## PAGE TEXT
▽

A 61-year-old man has an end-stage metastatic colon cancer. Saturday, he called the Deseret News/IHC Health Hotline to see if there are alternative treatments he hasn't even considered to supplement his chemotherapy regime.

Alternative treatments can offer both good and bad, according to Dr. Anna Beck and Dr. Jennifer Fischbach, the oncologists who fielded the calls."A lot of people take your money and leave you with nothing to show for it," said Beck, noting that the caller is fortunate he is responding to treatment.

She suggested he visit the Cancer Wellness Center, 59 S. 1100 East, in Salt Lake City. The house offers special support groups for cancer patients, recreation, moral support, education and other services, at no charge to the patient.

"If you start looking for alternative therapies, everyone will step up to the plate," Beck said. "Whether or not you'll have anything to show for it. . . . "

Among other benefits, she told the man the house offers alternatives "that would be reasonable to try in conjunction with chemotherapy."

The doctors fielded calls from Salt Lake City, Orem, Providence, Taylorsville, Kearns, West Valley City, Price, Bountiful, Tooele, Sandy and Nephi.

Another caller said her husband is in hospice with metastatic cancer. She simply wanted to know what she can expect as his condition deteriorates.

The two doctors talked to more than two dozen people during the two-hour hotline segment. Most of the callers had cancer themselves, a few wanted information for loved ones who have cancer. And a couple had general health questions, including how to control diabetes.

In several cases, the doctors offered encouragement to patients who have had recurrent cancers. While there's little chance of a complete cure with recurrent cancers, they emphasized that there are great treatment options and a lot that can be done both to arrest the disease's progress and to allay associated suffering.

They also answered questions about Tamoxifen, a drug that has for years been used to treat breast cancer but recently made the news with release of a study showing it also appears to prevent breast cancer in people who are at high-risk for the disease.

△

## APPLY WHAT YOU READ
- 1) List the services that the cancer hotline article names as offered by the Cancer Wellness Center.
- 2) Write a continuation of the cancer hotline article, starting after its final sentence about Tamoxifen.

## COLLECTED MATERIAL
▽

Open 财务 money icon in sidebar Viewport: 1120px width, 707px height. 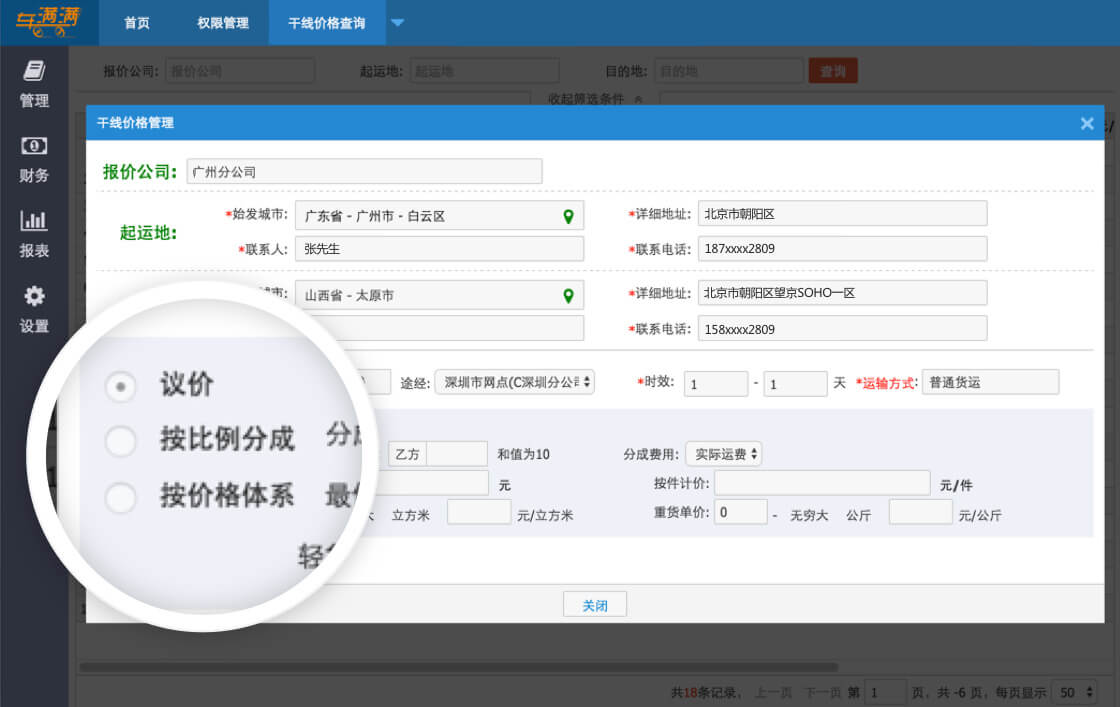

△

## ANSWERS TO THE EXERCISE
- 1)
- Special support groups for cancer patients
- Recreation
- Moral support
- Education

- 2)
"The patients are very well informed," observed Fischbach of the calls she took. "They know a lot about their illness."

Fischbach and Beck said there is a vast amount of information available about cancer and its treatment. But they also add a caution.

While the Internet is a great source of information, "there's a lot of bad stuff on the Internet," Beck said. "If I were researching an illness, I would stick with the better-known, more reputable (Web) sites."

Both women have had patients suggest possible treatment options. And sometimes the suggestions are very good, they said. But treatment for an individual involves a lot of factors, from the specific illness to the patient's personal situation. So what may be a viable treatment for one patient might not be a good choice for someone else with the disease.

They also emphasized that people who have had cancer in the past need to pay attention and see that they get proper follow-up screening to see that the disease doesn't recur or to spot it immediately if it does. And it never hurts to get a second opinion, they said.

The Healthcare Hotline is a free public service of the Deseret News and Intermountain Health Care. On the second Saturday of each month, callers can reach specialists to ask questions. The subject differs from month to month.